▶ _Records supplied_:
▼▼▼

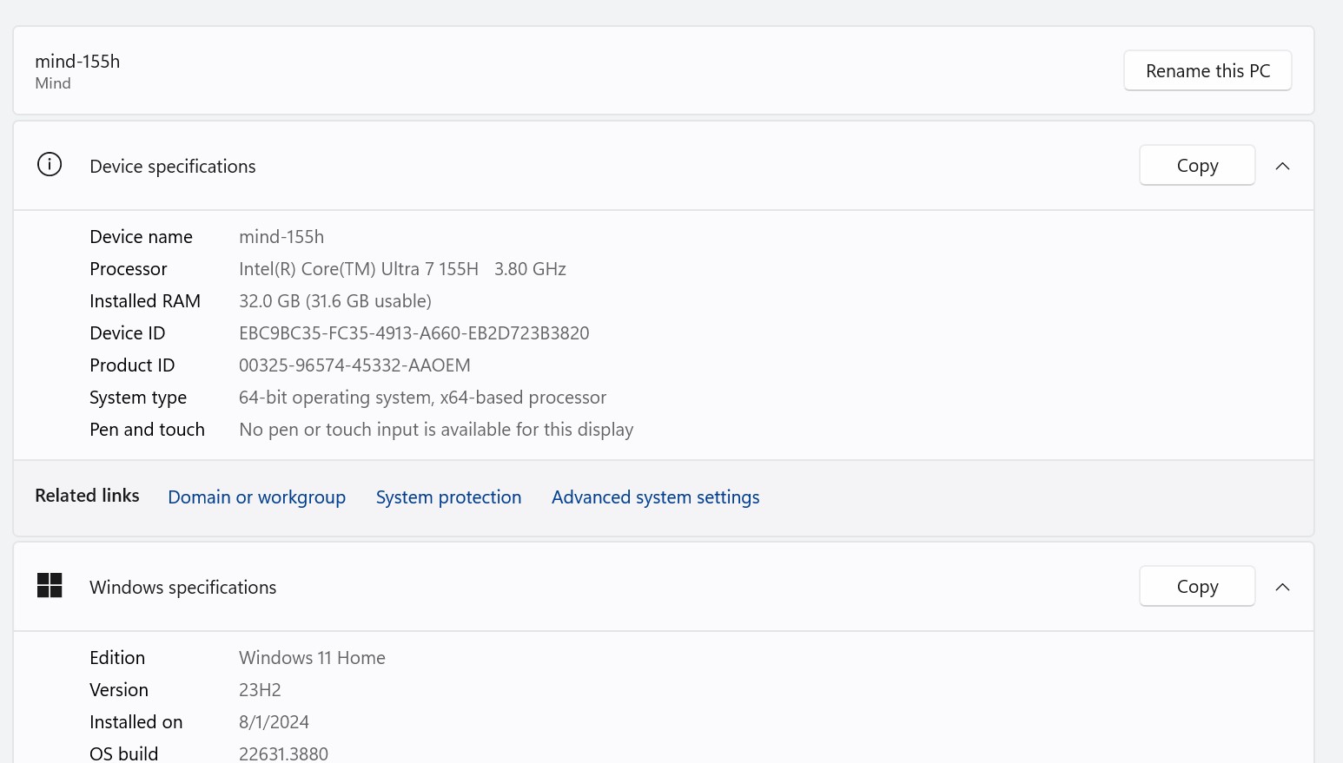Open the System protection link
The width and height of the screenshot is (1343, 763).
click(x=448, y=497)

▲▲▲
▼▼▼

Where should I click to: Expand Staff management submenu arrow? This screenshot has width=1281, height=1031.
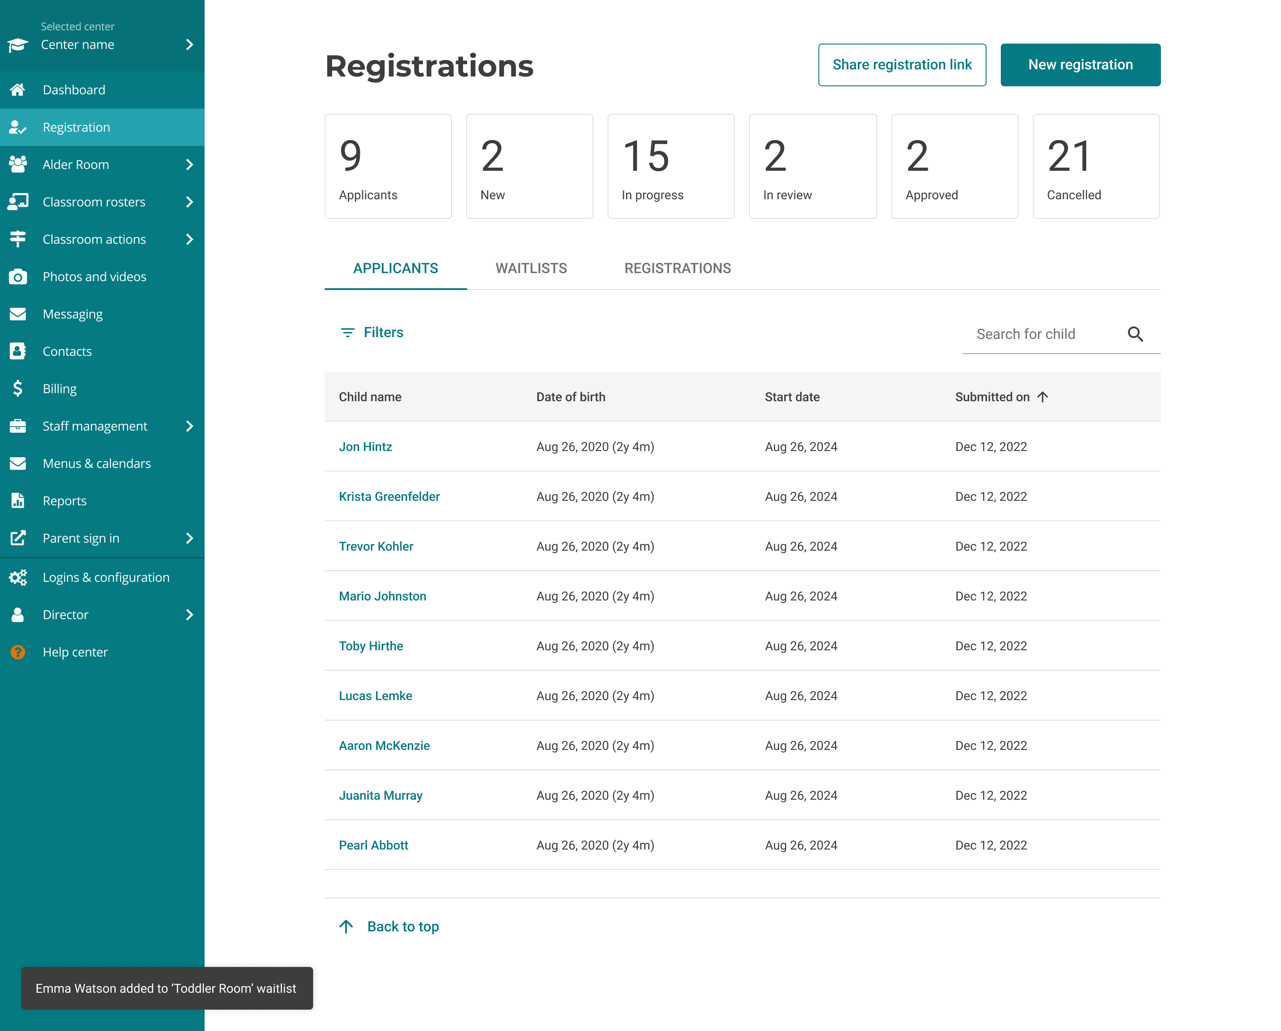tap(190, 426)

▲▲▲

▶ _The exercise_: Copy the lines from the one containing "Open the System protection link" through the one containing "click(x=448, y=497)", inclusive, and include no pictures.

▶ _Result_:
Open the System protection link
The width and height of the screenshot is (1343, 763).
click(x=448, y=497)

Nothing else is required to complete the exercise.